Along with doctoral student Christopher Poliquin, the pair examined the relationship between shooting-related homicides and suicides and state laws that delay the delivery of a purchased handgun by 2–7 days. Between 1970 and 2014, 43 states and the District of Columbia had waiting period laws in place for at least 1 year. The researchers compared guns per capita homicide rates in states with and without the laws over the same time periods. They found that states with mandatory waits—no matter the total length—had on average 17% fewer murders and about 10% fewer suicides.

Although that’s an interesting correlation, Malhotra notes, it’s not enough to say that waiting periods themselves led to fewer deaths. So the researchers turned to a natural experiment. In 1994, the Brady Handgun Violence Prevention Act mandated background checks for all handgun purchases from licensed firearms dealers nationwide, as well as a 5-day waiting period to carry out these checks. That meant that 19 states without waiting periods suddenly had them. When the researchers analyzed the data, they found a sharp 17% drop-off in gun homicides and a 6% reduction in suicides when those states had waiting-period laws, they report today in the Proceedings of the National Academy of Sciences.

After 1998, instant computerized background checks did away with the mandatory waiting period, though some states kept their own laws on the books. In the 17 states with waiting period laws today, the researchers estimate that roughly 750 gun homicides are avoided each year. If all 50 states and the District of Columbia had mandatory waiting periods, Malhotra says, an additional 910 lives would be saved annually.

Formica says that though the study does a good job of describing the relationship between waiting periods and gun deaths, it does have one major limitation: Because the researchers looked at population-level data and not at outcomes for individual gun purchasers, it’s a bit of a stretch to say with certainty that these waiting periods actively prevented deaths. “You can’t tell if gun purchasers were the ones directly affected, so you can’t know for sure that it’s a causal relationship,” she says.

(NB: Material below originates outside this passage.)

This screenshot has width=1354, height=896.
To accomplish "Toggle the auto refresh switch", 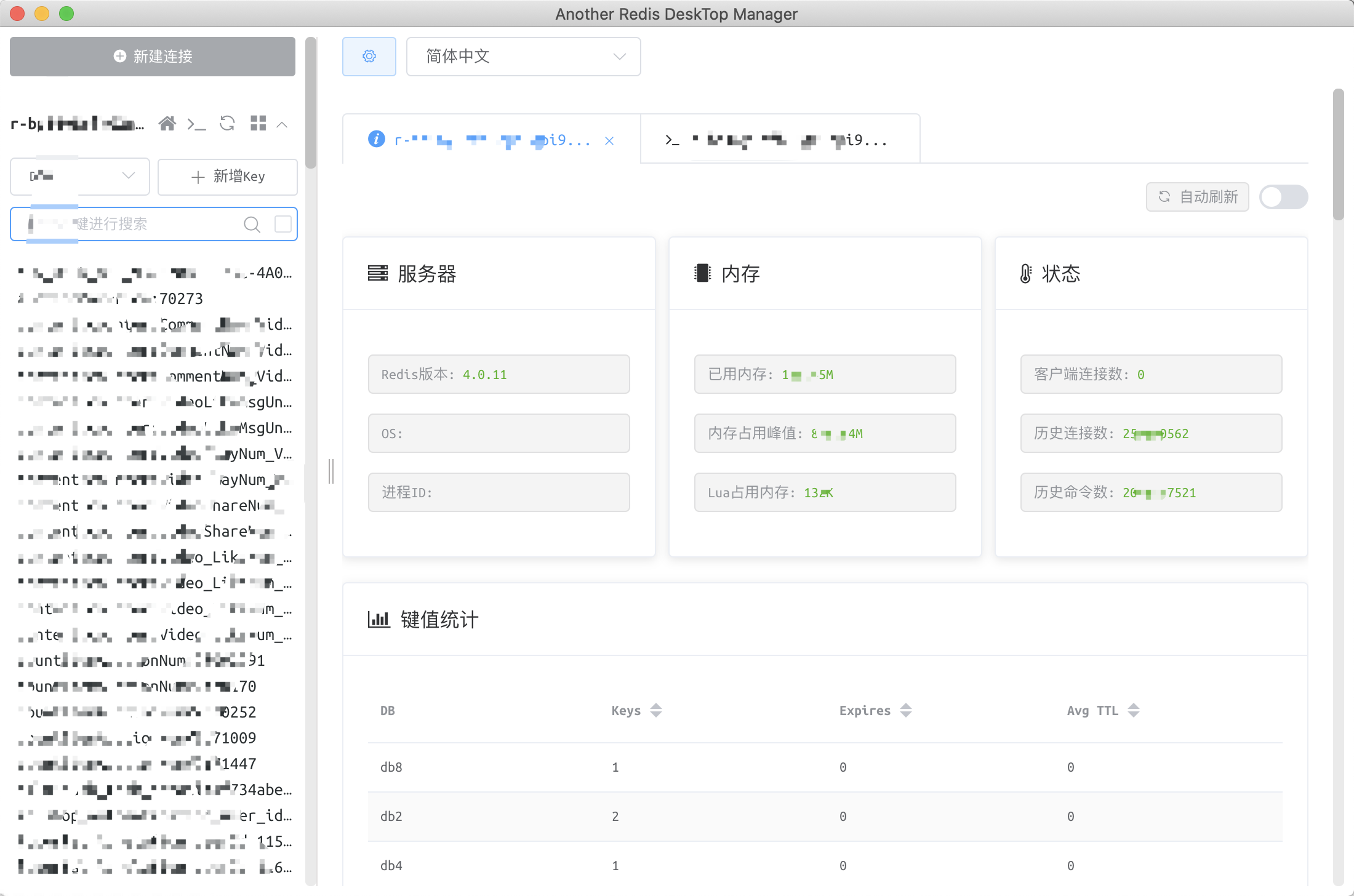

Earlier this year, the researchers presented their findings to Representative Raja Krishnamoorthi (D–IL). Last week, he sponsored a bill that would enact a national 3-day waiting period between a gun’s purchase and its delivery, “about as long as you’d wait for an Amazon purchase,” Malhotra says. Given political opposition, Malhotra and Luca aren’t hopeful for the bill’s chances. But by presenting concrete, evidence-based data, they hope their study helps pave the way for politically viable legislation.

Because the federal spending bill that funds the U.S. Centers for Disease Control and Prevention has an amendment that prevents federal research dollars from being spent on studying gun violence, Malhotra and his team received funding from Harvard Business School. (AAAS, which publishes Science, has called on Congress to remove restrictions on funding firearms research.)

Last year, epidemiologist Sandro Galea from Boston University wrote in the American Journal of Public Health that social scientists should take up gun violence as a public health issue and seek alternative funding for gun policy studies. “This is exactly the kind of work that should be funded more,” he says of the current study. “Absent data, we cannot have a data-driven conversation about gun violence.”